◆ **Your objective**:
Please pull out every line of the items below that contains the word "accomplish", matching case exactly.
::: Excerpted records
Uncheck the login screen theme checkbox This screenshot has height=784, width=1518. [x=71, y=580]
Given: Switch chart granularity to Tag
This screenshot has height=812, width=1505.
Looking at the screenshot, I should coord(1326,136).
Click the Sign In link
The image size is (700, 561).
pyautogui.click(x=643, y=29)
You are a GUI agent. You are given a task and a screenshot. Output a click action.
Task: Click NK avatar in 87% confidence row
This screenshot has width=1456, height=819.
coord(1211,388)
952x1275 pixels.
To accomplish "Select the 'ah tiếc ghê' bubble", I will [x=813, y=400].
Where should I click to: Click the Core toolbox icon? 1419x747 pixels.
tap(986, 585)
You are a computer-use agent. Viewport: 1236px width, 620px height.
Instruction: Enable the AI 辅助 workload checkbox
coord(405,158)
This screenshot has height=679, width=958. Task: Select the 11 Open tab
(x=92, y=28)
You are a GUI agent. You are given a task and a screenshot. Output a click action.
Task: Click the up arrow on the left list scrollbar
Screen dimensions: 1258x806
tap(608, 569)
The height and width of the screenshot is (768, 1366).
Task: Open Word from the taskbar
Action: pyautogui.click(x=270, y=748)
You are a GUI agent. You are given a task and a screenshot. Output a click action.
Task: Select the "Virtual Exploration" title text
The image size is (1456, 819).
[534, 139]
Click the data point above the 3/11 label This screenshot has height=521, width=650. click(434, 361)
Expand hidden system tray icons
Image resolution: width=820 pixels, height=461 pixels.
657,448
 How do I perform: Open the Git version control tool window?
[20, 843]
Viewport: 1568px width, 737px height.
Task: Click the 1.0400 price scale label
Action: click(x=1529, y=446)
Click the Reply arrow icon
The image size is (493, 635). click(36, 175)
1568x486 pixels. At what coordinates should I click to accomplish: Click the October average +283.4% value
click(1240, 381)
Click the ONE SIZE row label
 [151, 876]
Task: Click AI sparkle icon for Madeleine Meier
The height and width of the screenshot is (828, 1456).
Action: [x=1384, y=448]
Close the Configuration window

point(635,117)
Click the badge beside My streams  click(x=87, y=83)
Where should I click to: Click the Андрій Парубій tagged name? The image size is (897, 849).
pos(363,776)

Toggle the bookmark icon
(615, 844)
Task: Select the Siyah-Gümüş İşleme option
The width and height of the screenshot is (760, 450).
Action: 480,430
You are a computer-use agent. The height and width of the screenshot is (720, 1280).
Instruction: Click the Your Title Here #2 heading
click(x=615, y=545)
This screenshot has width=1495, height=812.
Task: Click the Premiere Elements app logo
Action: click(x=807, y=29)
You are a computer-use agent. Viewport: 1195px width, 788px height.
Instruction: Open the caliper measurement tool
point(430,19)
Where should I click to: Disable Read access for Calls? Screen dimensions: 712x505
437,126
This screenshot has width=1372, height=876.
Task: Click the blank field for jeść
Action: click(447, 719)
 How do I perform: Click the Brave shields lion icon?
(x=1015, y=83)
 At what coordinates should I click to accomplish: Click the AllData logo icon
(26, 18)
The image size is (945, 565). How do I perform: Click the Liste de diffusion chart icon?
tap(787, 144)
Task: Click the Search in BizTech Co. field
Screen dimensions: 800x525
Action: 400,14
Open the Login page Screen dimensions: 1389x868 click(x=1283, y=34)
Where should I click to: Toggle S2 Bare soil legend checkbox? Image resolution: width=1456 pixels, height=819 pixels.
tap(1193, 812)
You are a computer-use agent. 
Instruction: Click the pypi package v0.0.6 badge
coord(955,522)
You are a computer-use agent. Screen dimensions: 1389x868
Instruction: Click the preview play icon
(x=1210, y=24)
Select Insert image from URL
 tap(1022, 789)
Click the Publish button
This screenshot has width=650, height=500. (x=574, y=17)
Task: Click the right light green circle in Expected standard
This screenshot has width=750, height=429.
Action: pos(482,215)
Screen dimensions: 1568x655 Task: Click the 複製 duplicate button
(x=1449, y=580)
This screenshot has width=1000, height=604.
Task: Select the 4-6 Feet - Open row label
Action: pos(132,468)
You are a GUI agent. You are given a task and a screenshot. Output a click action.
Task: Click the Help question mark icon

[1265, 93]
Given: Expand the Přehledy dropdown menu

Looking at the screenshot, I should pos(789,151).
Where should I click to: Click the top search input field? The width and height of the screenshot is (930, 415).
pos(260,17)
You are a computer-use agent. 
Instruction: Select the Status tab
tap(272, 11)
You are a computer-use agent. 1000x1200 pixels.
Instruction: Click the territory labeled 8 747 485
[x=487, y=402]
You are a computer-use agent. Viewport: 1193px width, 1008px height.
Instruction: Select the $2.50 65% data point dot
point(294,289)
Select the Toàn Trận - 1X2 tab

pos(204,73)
::::::
◆ **Answer to the exercise**:
To accomplish "Select the 'ah tiếc ghê' bubble", I will [x=813, y=400].
1568x486 pixels. At what coordinates should I click to accomplish: Click the October average +283.4% value
 At what coordinates should I click to accomplish: Click the AllData logo icon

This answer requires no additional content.